Recently I watched STUCK, a documentary by the Both Ends Burning campaign that highlights the crisis that international adoption is facing, due in part to the Hague Adoption Convention. The film showcases several orphanages and their young residents, who are languishing with little care while American families fight to adopt them. Because of a low worker-to-child ratio, these babies and toddlers receive little to no one-on-one attention and as a result suffer serious brain damage and will, in time, have difficulty bonding with their caregivers. Couples who adopt from these orphanages are warned about the work that they will have to do to repair the damage wrought by these conditions. It’s possible to help a child catch up developmentally and go on to form healthy and secure attachments with loved ones, but it takes time and dedicated investment.
I’m an adoptive parent myself, and watching the movie broke my heart. As I wiped away tears, I felt such gratitude that my son had not had to endure such living conditions and didn’t have any struggles bonding with my husband and me. Since we adopted an infant domestically, I had always figured we wouldn’t have to worry about bonding with our baby. Our son went from his birth mother’s womb to a loving foster mom’s arms (not to mention the eager arms of the foster mom’s four kids!) to our embrace. He never lacked in focused, individual attention.
But a few weeks ago, as part of the training requirement for our second adoption, my husband and I attended a class called “Enhancing Bonding and Attachment.” I must admit, I didn’t expect to learn much. I assumed we’d be told how to create a secure attachment with an older child who had suffered neglect prior to adoption, information that wouldn’t apply to us as adoptive parents of an infant. I was wrong. What I learned shocked me, but it also and encouraged me.
The shocking (for me) part: neglect is not the sole cause of brain trauma. Seems like a duh statement when I write it out like that. I know the hypothalamus can sustain damage in utero as well, but I had always assumed that as long as the birth mother wasn’t a victim of abuse or didn’t use drugs or alcohol, her baby wouldn’t suffer any ill effects and attachment wouldn’t be an issue. I was wrong. Any stressful situation a birth mother experiences can be detrimental to her baby. And unexpectedly becoming pregnant can certainly qualify as stressful—even for a mother who is in a secure relationship. A woman facing an unplanned pregnancy without a committed partner and/or financial security will have plenty of cortisol pumping through her body—even without the added factors of physical or drug abuse—and those high levels of stress hormone will negatively affect the baby’s brain.
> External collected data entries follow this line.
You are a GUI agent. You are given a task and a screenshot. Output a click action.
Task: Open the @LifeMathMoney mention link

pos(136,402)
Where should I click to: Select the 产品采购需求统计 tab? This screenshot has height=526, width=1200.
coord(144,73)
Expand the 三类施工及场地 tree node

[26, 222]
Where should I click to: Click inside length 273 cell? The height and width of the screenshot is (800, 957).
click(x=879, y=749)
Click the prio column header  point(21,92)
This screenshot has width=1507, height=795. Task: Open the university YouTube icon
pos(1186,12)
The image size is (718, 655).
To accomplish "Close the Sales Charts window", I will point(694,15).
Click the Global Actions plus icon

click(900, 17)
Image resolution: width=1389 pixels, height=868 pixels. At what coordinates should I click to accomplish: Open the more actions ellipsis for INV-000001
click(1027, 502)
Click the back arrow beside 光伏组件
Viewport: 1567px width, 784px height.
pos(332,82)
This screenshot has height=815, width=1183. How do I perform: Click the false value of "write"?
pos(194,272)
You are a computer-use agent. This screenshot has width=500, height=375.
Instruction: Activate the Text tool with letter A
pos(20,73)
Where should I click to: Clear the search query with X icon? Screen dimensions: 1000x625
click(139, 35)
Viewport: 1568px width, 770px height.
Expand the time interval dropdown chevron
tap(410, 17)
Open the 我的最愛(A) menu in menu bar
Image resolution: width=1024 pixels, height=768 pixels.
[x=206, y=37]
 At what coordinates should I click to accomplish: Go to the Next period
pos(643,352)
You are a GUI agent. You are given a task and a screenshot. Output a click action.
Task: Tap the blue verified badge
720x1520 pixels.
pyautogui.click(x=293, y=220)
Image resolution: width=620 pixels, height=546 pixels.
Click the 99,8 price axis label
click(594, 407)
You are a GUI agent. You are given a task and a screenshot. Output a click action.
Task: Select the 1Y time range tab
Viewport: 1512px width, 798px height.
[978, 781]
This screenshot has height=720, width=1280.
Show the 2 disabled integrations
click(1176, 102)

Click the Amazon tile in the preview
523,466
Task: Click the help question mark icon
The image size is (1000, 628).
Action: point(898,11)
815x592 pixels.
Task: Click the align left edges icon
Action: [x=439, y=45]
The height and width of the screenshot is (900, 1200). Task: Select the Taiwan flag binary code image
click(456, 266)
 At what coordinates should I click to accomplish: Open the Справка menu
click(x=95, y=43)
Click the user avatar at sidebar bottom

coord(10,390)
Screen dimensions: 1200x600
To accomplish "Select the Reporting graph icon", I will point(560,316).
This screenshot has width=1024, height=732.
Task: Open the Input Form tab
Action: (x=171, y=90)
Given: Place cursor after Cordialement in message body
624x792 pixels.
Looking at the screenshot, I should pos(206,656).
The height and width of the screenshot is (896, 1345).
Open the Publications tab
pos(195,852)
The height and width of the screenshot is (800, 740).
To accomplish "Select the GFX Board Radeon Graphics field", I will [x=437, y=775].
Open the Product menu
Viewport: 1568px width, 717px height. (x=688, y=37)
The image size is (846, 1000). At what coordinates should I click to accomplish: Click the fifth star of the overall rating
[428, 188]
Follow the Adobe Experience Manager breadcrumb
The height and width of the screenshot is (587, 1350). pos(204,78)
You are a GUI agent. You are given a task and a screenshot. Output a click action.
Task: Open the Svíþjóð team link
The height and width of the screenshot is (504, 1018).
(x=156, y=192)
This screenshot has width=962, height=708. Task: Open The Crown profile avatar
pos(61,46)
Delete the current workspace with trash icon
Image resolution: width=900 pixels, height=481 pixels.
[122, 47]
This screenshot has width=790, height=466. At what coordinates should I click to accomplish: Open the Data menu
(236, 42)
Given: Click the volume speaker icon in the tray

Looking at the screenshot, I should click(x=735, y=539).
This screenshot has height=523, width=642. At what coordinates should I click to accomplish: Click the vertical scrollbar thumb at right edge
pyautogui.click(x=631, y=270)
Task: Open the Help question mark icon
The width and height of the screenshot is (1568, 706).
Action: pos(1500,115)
The encouraging part: most adoptive parents do the work needed to repair any damage caused by a birth mother’s stress without even thinking about it. The fix for babies harmed by pre-natal anxiety? Cuddling. Lots of eye contact. Constant verbal reassurances of love. Bouncing for comfort. Even the simple act of feeding! As a baby’s needs are met, she feels loved, which builds attachment. Phew! We did that without even being told. But it was important for me to hear this foundation of connection spelled out. Even if I did squeeze my little munchkin instinctively and kiss his soft cheeks enough to chap them, I appreciate learning how those simple actions aid in his development. And when I’m next at the bottle feeding stage and am feeling a little bored, I’ll remind myself how important this time of closeness is for my little one.